## Goal
Answer these questions from the article below about two Northern California district attorneys:
(a) In what year did Becton and Verber Salazar form their alliance?
(b) What ban has the Prosecutors Alliance called for?
(c) Which two county DA offices do Becton and Verber Salazar lead?

## Selected extract
○ ○ ○ ○ ○
Meet the Other Two Northern California DAs Facing Law Enforcement Blowback
The Contra Costa and San Joaquin prosecutors seek re-election on Tuesday after they helped form a reform alliance and charged law enforcement officers.
| June 3, 2022
Diana Becton is a Democratic district attorney in a liberal Northern California county. Fifty miles inland, Tori Verber Salazar is a Republican DA in a more competitive area. But the two have become inextricably linked, joining hands in 2020 to form an alliance in support of criminal justice reform, breaking with the established order for California DAs.
Their Prosecutors Alliance emerged as an alternative voice to the California District Attorneys’ Association (CDAA), the organization that lobbies on behalf of nearly all California prosecutors and typically champions more punitive legislation. Efforts to strengthen accountability for police and prosecutors are a flash point of disagreement. The CDAA has fought bills to curtail racial discrimination by prosecutors in jury selection and to make it easier to prosecute police for misconduct. The Prosecutors Alliance, meanwhile, has called for a ban on law enforcement contributions to DAs, citing the undue influence such donations can portend, and supported legislative efforts for increased data transparency amongst DA offices.
These fault lines are now bleeding into Tuesday’s local elections. During their time leading the Contra Costa and San Joaquin DA offices, Becton and Verber Salazar have prosecuted law enforcement officers for violent or abusive behavior toward civilians, earning their unions’ opposition. Now, both face challenges from opponents who are backed by law enforcement.
○ ○ ○ ○ ○
## Raw data
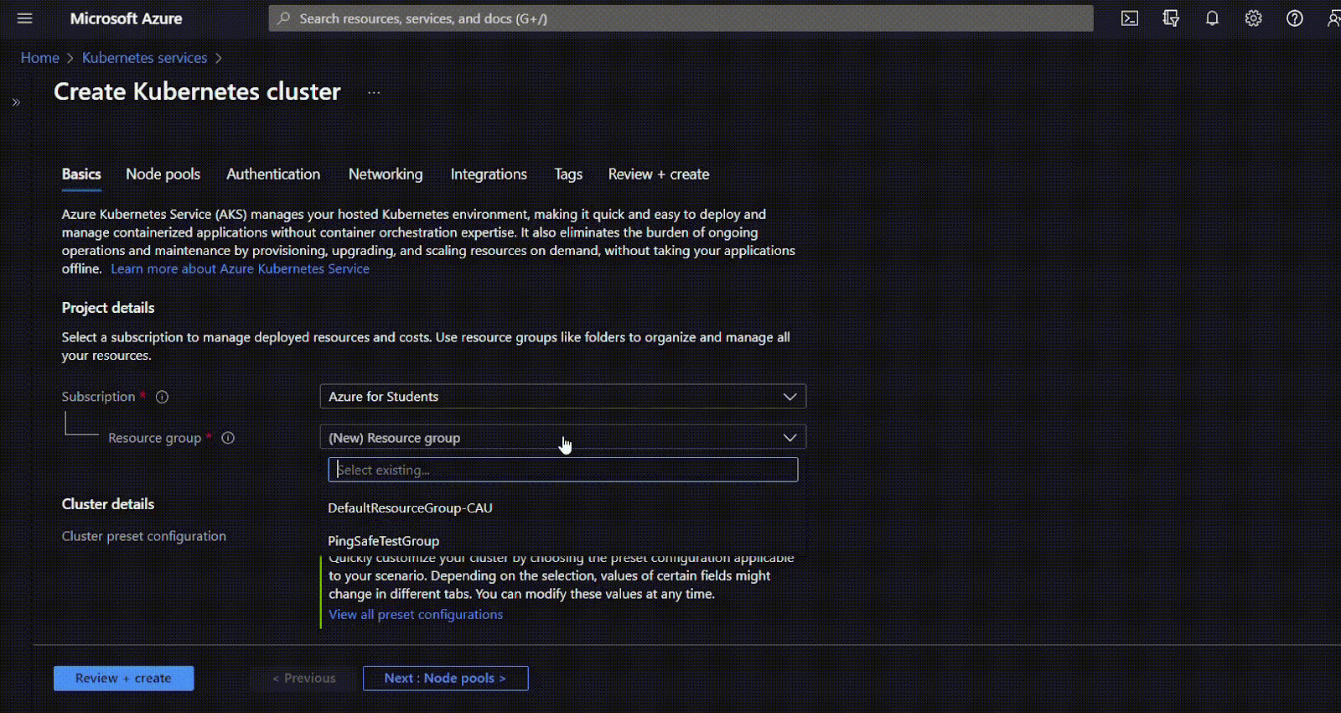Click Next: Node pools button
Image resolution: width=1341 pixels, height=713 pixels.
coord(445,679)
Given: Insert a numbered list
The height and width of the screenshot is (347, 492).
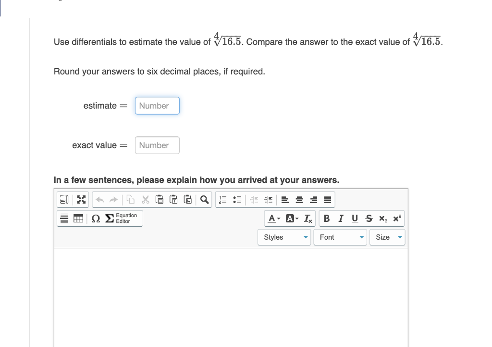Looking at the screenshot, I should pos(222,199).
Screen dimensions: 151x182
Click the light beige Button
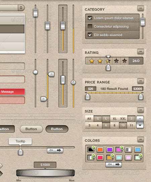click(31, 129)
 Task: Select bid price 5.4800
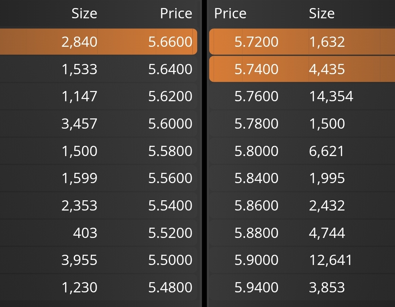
○ ○ ○ ○ ○
## Exercise response
(a) 2020
(b) A ban on law enforcement contributions to DAs
(c) Contra Costa and San Joaquin